[PROMPT] Write the listing out once more, with every line exactly as it stands.

[INPUT]
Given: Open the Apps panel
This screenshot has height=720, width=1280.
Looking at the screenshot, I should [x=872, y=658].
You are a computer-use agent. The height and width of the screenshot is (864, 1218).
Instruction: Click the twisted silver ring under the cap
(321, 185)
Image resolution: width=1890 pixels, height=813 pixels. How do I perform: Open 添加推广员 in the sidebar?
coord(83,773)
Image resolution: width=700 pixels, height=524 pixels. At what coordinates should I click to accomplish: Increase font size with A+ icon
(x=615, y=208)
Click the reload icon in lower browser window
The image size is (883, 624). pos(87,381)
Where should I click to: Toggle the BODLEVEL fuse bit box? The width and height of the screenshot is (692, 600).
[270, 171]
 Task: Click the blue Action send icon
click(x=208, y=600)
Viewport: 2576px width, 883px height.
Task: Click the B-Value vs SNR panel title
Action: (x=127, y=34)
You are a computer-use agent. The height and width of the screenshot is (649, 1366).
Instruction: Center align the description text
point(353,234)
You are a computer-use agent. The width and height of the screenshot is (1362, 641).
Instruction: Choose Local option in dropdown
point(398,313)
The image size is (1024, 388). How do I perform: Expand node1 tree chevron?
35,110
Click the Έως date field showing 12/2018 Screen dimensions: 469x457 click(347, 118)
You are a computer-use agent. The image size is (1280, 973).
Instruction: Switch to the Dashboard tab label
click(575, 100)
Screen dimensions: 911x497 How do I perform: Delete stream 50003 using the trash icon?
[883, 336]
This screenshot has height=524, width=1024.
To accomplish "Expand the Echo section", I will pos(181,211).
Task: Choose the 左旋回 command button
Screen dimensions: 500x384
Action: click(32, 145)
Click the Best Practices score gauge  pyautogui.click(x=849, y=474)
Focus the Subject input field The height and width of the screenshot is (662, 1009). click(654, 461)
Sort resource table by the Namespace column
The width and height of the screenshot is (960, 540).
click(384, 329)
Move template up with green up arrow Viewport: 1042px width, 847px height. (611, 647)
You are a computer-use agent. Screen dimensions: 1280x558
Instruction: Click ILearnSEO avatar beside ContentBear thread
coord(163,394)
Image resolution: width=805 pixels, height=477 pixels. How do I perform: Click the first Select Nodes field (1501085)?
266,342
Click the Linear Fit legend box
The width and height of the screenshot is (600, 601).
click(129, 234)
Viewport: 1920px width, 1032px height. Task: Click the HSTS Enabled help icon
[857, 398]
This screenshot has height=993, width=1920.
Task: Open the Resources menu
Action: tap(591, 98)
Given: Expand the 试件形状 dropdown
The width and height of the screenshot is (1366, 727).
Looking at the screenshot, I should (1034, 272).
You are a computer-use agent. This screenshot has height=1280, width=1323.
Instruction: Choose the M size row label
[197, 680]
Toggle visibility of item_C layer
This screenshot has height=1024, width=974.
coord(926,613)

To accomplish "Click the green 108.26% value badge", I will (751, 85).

[WRITTEN ANSWER]
Given: Open the Apps panel
This screenshot has height=720, width=1280.
Looking at the screenshot, I should [x=872, y=658].
You are a computer-use agent. The height and width of the screenshot is (864, 1218).
Instruction: Click the twisted silver ring under the cap
(321, 185)
Image resolution: width=1890 pixels, height=813 pixels. How do I perform: Open 添加推广员 in the sidebar?
coord(83,773)
Image resolution: width=700 pixels, height=524 pixels. At what coordinates should I click to accomplish: Increase font size with A+ icon
(x=615, y=208)
Click the reload icon in lower browser window
The image size is (883, 624). pos(87,381)
Where should I click to: Toggle the BODLEVEL fuse bit box? The width and height of the screenshot is (692, 600).
[270, 171]
 Task: Click the blue Action send icon
click(x=208, y=600)
Viewport: 2576px width, 883px height.
Task: Click the B-Value vs SNR panel title
Action: (x=127, y=34)
You are a computer-use agent. The height and width of the screenshot is (649, 1366).
Instruction: Center align the description text
point(353,234)
You are a computer-use agent. The width and height of the screenshot is (1362, 641).
Instruction: Choose Local option in dropdown
point(398,313)
The image size is (1024, 388). How do I perform: Expand node1 tree chevron?
35,110
Click the Έως date field showing 12/2018 Screen dimensions: 469x457 click(347, 118)
You are a computer-use agent. The image size is (1280, 973).
Instruction: Switch to the Dashboard tab label
click(575, 100)
Screen dimensions: 911x497 How do I perform: Delete stream 50003 using the trash icon?
[883, 336]
This screenshot has height=524, width=1024.
To accomplish "Expand the Echo section", I will pos(181,211).
Task: Choose the 左旋回 command button
Screen dimensions: 500x384
Action: click(32, 145)
Click the Best Practices score gauge  pyautogui.click(x=849, y=474)
Focus the Subject input field The height and width of the screenshot is (662, 1009). click(654, 461)
Sort resource table by the Namespace column
The width and height of the screenshot is (960, 540).
click(384, 329)
Move template up with green up arrow Viewport: 1042px width, 847px height. (611, 647)
You are a computer-use agent. Screen dimensions: 1280x558
Instruction: Click ILearnSEO avatar beside ContentBear thread
coord(163,394)
Image resolution: width=805 pixels, height=477 pixels. How do I perform: Click the first Select Nodes field (1501085)?
266,342
Click the Linear Fit legend box
The width and height of the screenshot is (600, 601).
click(129, 234)
Viewport: 1920px width, 1032px height. Task: Click the HSTS Enabled help icon
[857, 398]
This screenshot has height=993, width=1920.
Task: Open the Resources menu
Action: tap(591, 98)
Given: Expand the 试件形状 dropdown
The width and height of the screenshot is (1366, 727).
Looking at the screenshot, I should (1034, 272).
You are a computer-use agent. This screenshot has height=1280, width=1323.
Instruction: Choose the M size row label
[197, 680]
Toggle visibility of item_C layer
This screenshot has height=1024, width=974.
coord(926,613)

To accomplish "Click the green 108.26% value badge", I will (751, 85).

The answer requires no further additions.